▶ **読解文**
+--
経理の仕事は、日々・月々・年々でタイムリミットが存在します。
また、それぞれのタイムリミットが重なり合う業務もあるため、締めを意識した業務の進め方が求められます。
まずは、経理の日次業務について主な内容を再確認した上で、転職時期を検討する際に重視すべき業務が日次業務の中にあるかどうかについてお伝えします。

現金預金の入出金管理・残高管理

ほとんどの業種で、経理職としては基本・イロハになる業務です。
毎日の入出金を管理・記録して残高が合えば、会計システムに仕訳を入力します。
この業務は担当者が営業日に必ず行う業務ですから、繁忙期だからといって、極端に忙しくなることは考えにくいものです。
欠員募集の場合を除いて、転職時期に大きな影響を及ぼすことはないでしょう。

立替経費の精算

経費精算は、現金による清算となるか、振込対応となるかによって、忙しさが変わってきます
現金の場合、少数精鋭の事務所であれば処理が楽な反面、大人数の職場で現金精算をするのは骨が折れます。
+--
▶ **表示情報**
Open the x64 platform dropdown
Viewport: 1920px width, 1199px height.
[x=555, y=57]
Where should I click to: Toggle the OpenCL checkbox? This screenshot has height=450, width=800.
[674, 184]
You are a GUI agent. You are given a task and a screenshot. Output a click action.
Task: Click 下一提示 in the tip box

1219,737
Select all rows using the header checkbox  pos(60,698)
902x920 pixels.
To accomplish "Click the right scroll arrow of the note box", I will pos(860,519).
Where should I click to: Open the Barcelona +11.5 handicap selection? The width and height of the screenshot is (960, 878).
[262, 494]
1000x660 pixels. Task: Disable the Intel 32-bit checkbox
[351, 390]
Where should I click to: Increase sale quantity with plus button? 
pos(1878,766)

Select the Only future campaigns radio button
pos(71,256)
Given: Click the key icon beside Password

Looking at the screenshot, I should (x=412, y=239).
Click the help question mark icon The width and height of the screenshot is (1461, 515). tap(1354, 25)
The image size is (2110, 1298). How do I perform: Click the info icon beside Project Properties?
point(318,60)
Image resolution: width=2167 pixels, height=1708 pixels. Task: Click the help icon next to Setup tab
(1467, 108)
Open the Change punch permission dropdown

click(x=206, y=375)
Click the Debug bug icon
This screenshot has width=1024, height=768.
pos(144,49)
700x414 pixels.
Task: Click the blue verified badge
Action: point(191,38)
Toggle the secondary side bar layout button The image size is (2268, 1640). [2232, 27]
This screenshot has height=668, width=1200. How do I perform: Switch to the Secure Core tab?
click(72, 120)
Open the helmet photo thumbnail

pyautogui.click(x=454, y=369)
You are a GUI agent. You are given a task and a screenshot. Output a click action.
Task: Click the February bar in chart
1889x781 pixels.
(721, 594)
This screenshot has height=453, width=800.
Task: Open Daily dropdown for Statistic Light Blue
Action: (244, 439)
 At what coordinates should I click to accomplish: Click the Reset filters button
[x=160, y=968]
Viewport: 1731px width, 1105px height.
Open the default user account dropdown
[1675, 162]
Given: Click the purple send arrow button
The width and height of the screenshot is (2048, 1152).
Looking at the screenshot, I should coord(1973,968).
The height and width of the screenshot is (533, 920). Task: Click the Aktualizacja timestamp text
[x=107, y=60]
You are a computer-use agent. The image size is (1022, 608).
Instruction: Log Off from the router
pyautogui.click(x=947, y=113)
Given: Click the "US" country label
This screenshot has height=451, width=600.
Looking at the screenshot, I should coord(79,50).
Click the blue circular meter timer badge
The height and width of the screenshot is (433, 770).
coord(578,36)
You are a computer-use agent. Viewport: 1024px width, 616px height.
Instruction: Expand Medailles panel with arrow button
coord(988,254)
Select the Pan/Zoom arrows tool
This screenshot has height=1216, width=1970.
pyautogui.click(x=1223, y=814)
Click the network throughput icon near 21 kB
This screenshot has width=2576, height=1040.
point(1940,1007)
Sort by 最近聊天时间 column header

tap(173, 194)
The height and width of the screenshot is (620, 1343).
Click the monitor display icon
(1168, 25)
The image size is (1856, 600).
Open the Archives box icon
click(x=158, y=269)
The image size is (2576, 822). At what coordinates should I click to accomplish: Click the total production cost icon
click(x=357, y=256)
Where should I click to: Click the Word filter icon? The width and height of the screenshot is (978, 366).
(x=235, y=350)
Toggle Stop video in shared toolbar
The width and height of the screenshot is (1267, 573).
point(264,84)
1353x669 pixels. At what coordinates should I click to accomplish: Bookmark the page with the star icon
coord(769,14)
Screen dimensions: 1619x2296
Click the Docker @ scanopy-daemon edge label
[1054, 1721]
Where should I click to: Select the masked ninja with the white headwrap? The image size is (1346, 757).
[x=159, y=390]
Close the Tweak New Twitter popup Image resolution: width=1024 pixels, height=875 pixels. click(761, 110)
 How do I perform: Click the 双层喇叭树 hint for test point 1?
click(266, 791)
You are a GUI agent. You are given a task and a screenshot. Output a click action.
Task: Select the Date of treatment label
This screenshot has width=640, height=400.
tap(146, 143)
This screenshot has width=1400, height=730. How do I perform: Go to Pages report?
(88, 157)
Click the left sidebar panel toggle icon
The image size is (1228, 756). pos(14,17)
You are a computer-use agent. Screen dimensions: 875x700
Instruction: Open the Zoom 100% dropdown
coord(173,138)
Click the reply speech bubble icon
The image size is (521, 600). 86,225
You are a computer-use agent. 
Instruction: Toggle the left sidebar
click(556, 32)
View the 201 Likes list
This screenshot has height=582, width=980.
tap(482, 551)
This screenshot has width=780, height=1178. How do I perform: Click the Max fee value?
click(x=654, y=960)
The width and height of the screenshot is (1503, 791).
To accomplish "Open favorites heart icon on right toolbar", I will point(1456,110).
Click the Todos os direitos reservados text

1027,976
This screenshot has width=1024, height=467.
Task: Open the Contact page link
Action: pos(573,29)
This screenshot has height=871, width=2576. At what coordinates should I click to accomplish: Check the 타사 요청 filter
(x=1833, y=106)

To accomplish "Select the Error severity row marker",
+--
▶ **練習問題**
1. 経理の日次業務に関する読解文について、次の問いに答えよ。
(a) 経理の仕事には、どのような単位でタイムリミットが存在するとされているか。
(b) 現金預金の入出金管理で、毎日の入出金を管理・記録して残高が合えば何をするか。
(c) 経費精算の忙しさは、何によって変わるとされているか。
2. 経理の日次業務に関する読解文の続きを、最後の文の後から書け。

▶ **解答**
1.
(a) 日々・月々・年々。
(b) 会計システムに仕訳を入力する。
(c) 現金による精算か、振込対応か。

2.
ただ、毎日誰かが担当するレベルの業務ですから、そこが繁忙期を分けることにはならないはずです。
振込対応の場合、特定の日にちに合わせて振込を行うため、その前準備に時間がかかります。
とはいえ、こちらも基本的な処理自体は本支店でデータ入力が行われ、月に1~2度データ集計を行えば事足りますから、転職時期の検討に直接関係することはないでしょう。

伝票の整理記帳

日々の伝票整理や記帳は日次業務に含まれますが、決算が一通り終了した段階で、年度ごとに伝票類の整理が行われます
企業によって大きさは変わってくるかもしれませんが、資料や伝票のすべてをデータ化して保存していない限り、収納庫・収納スペースに古い伝票類を収納していきます。
この時、所定の年数を経過したものは処分に回すため、中小企業クラスだと経理部全員が資料整理に追われることもあります。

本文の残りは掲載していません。